As far as traffic goes, I am tracking that too, Derek. The stats thus far for February:

  • Pageloads: 2652
  • Unique Visitors: 1538

Even divided by 19 days, that's about 80 unique visitors and 140 pageloads a day--it only counts a visitor once in a 24 hour period, even with multiple pageloads or visits. Typically (and predictably), traffic spikes on Wed and Thurs--this past Wednesday, 159 unique and 285 pageloads.

The question of what keeps potential commenters at bay is, I suspect, partly an etiquette thing. It's identified explicitly as a course space, and so I'm guessing that folks are imagining that they should no more post here than they would walk into someone else's classroom and simply start talking. And that analogy seems to fit with the trend that Madeline's noticing--that an official/unofficial binary is settling into place.

Long comment, I know, but is it worth trying to relax that binary? There are some things I could do to make this look less official, and there are certainly strategies that each of us could deploy to make it seem less so...

cgb

Posted by: collin at February 19, 2005 02:05 AM

For example...

Posted by: collin at February 19, 2005 02:22 AM

Let me second Jen, "the course blog, well that freaks me a bit." I don't know what to write here that will contribute in a meaninful way.

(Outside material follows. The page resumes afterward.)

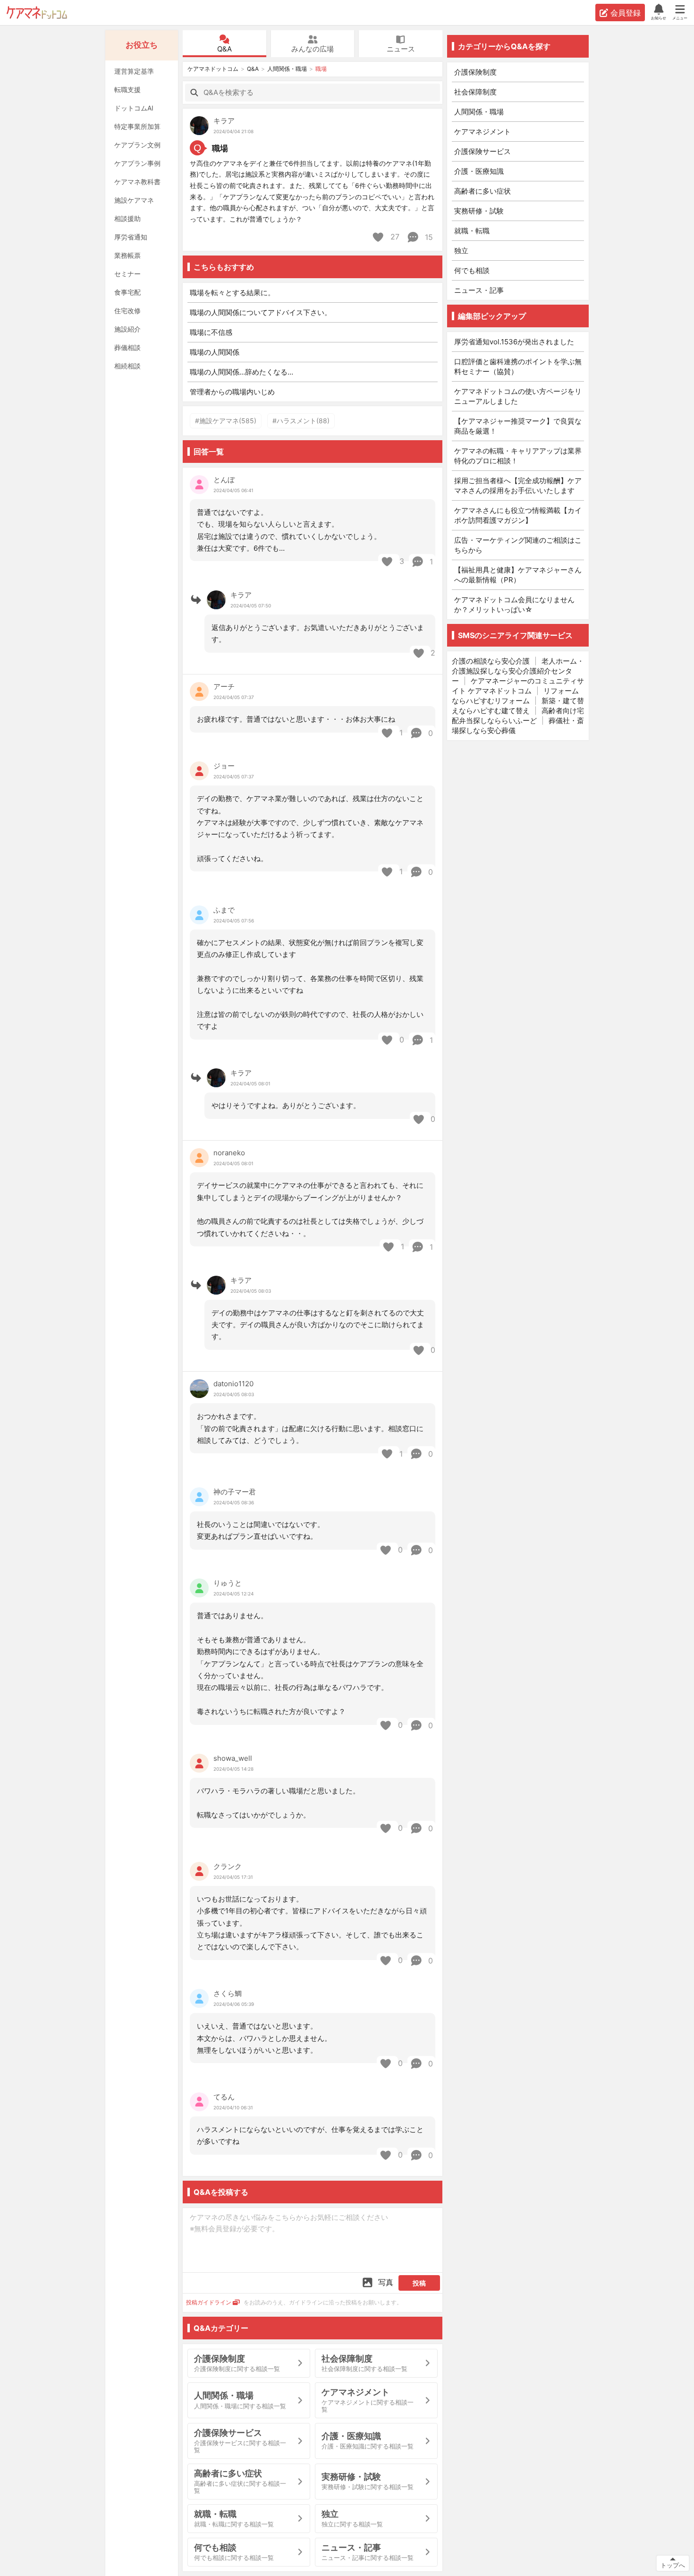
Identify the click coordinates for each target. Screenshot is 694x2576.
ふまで (224, 909)
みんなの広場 (312, 48)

It's really hard for me to do the Tues-Wed spike because of commitments here at Mizzou and so I think the posts or comments that I have made thus far fall flat because I'm not there. Well, and, because I think I have to think up something super-intelligent to say. I'll deal with that. And, I can post more and comment more, but I need an example and/or suggestions. Got any?

Posted by: Marcia at February 20, 2005 12:49 AM

I'm struggling with the same issues. I start thinking about posts on Fridays, but seldom end up with one for the course until after I've worked out several other "writings" that don't appear in top-line blog stuff.

I feel more comfortable discussing the readings that the ideas of networking and blogging because it gives me a reference that at least seems tangible. I admit I could focus more on the concepts themselves and trying to see blogging and connectivity in a more tangible way.

Posted by: Chris Geyer at February 22, 2005 08:45 AM

I've been a slave to the Tu/Wed spike because my weekends recently have been so busy and have taken me offline, so I don't really get geared up to respond until later in the cycle. Also, mid-week days are just more available to me for course work. I do, however, often get time to read and ponder what I might post before I get back to the computer.

We do seem to have developed a genre of one, significant masterstroke for the week in the course blog. A product of our rhetorical situation or economies of time?

I don't know about the traffic on del.icio.us, but I love cruising everyone's links and I often get lost far afield. Thanks to you all, I believe I understand why they named it that.